Gli Stati Uniti, leader del mondo occidentale, sono uno dei quaranta Paesi dove ancora si applica la pena di morte. In effetti, i Paesi che non l’hanno abolita sono 91 ma di fatto non è più applicata. E nello stesso territorio americano soltanto in 32 Stati è ancora in vigore. I favorevoli alla pena capitale sono ancora il 63 per cento, ma nel 1994 raggiungevano addirittura l’80 per cento. I motivi che hanno spinto i cittadini americani a rivedere le proprie posizioni sulla pena capitale sono principalmente due: non costituiscono un deterrente (i delitti aumentano) ma soprattutto gli errori giudiziari. Negli ultimi anni sono stati addirittura 144, cioè i detenuti in attesa dell’esecuzione poi prosciolti. Il Dipartimento della Giustizia, esaminando 120 casi ha accertato oltretutto che ben 27 esecuzioni erano sbagliate, quasi sempre per errori dell’Fbi che ha raccolto testimonianze inattendibili, spesso dietro motivazioni razziali.

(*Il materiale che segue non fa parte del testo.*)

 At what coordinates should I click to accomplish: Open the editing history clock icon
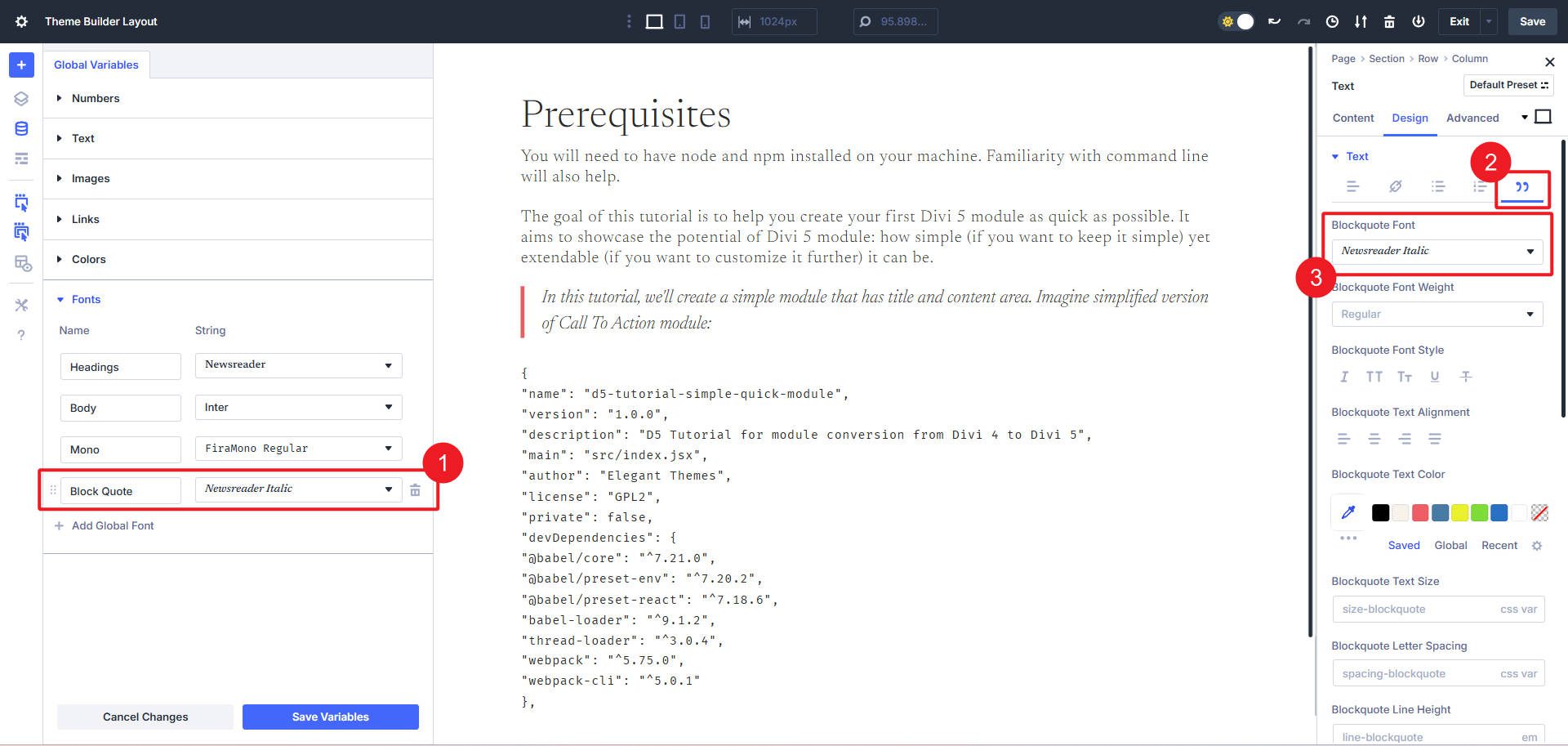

L’ultimo caso è sicuramente clamoroso. Riguarda l’omonimo di un grande attore western, ma il Glenn Ford di cui parliamo ha pagato la colpa di essere nero. Dopo trent’anni nel braccio della morte, in Louisiana, lo hanno scarcerato. La sua storia comincia nel 1984 quando viene condannato a morte. Lo riconoscono colpevole dell’omicidio di un gioielliere, Isadore Rozeman, durante una rapina. E’ condannato da una giuria completamente di bianchi malgrado l’arma del delitto non sia mai stata trovata e non vi fossero testimoni oculari dell’assassinio (era stato inizialmente accusato da una donna che aveva poi ritrattato). Ford si dichiara innocente, giura di non essere coinvolto nell’omicidio, dopo il primo verdetto ricorre in appello più volte. Ma non viene ascoltato. Viene trasferito nel braccio della morte nell’estate del 1988. Adesso un giudice della Louisiana lo ha scagionato sulla base di nuove informazioni che confermano la sua versione dei fatti. Il giudice, ha spiegato l’avvocato di Ford, ha riconosciuto che il processo è stato “compromesso da avvocati inesperti e dal fatto che alcune prove sono state dichiarate inammissibili, incluse informazioni fornite da un testimone. Glenn Ford non avrebbe nemmeno mai dovuto essere arrestato: non ha partecipato e non era nemmeno presente durante la rapina”. Adesso Ford ha 64 anni ed è pieno di rancore: “Ho passato metà della mia vita in carcere per qualcosa che non ho fatto. Mio figlio era un bambino quando mi hanno arrestato, adesso è un uomo adulto con dei figli”. Attualmente 83 uomini e due donne sono detenute nel braccio della morte in Louisiana. Secondo la legge statale chi viene incarcerato ingiustamente ha diritto a un risarcimento che complessivamente per Ford arriverà a circa 300 mila dollari, poco meno di 200 mila euro. Ma nessuno gli chiederà scusa né nessuno pagherà per gli errori.
Solo l’anno scorso sono state eseguite negli Stati Uniti 80 condanne a morte, 15 in Texas, il paese del far-west. Rinchiusi nel “death row”, il braccio della morte, attualmente ci sono 3500 detenuti, il 40 per cento sono cittadini afro-americani nonostante che rappresentino soltanto il 12 per cento della popolazione. Mentre montano le polemiche per i metodi di esecuzione, gli ultimi attraverso un cocktail letale che allunga l’agonia anche a un quarto d’ora, una vera tortura. Fra quelli che attendono ci sono anche numerosi disabili mentali, contro ogni convenzione internazionale, e minorenni all’epoca del reato. E quanti, oltretutto, sono innocenti? Un rapporto dettagliato è fornito dal sito “The Innocence List” (http://www.deathpenaltyinfo.org/innocence-list-those-freed-death-row). Molte associazioni continuano a battersi contro la pena capitale. L’ultimo caso, segnalato da “Nessuno tocchi Caino” è di un italo-americano, di origini siciliane, Anthony Farina da vent’anni nel braccio della morte in Florida per una rapina commessa quando ne aveva diciotto. La Farnesina già si è mossa.
Qualche anno fa il giudice della Corte Suprema Harry Blackmun scrisse: “Mi sento moralmente e intellettualmente obbligato ad ammettere che l’esperimento della pena di morte semplicemente non è riuscito. Quanto tempo dovremmo aspettare prima che la maggioranza dei giudici lo ammetta?”. Già, quanti anni?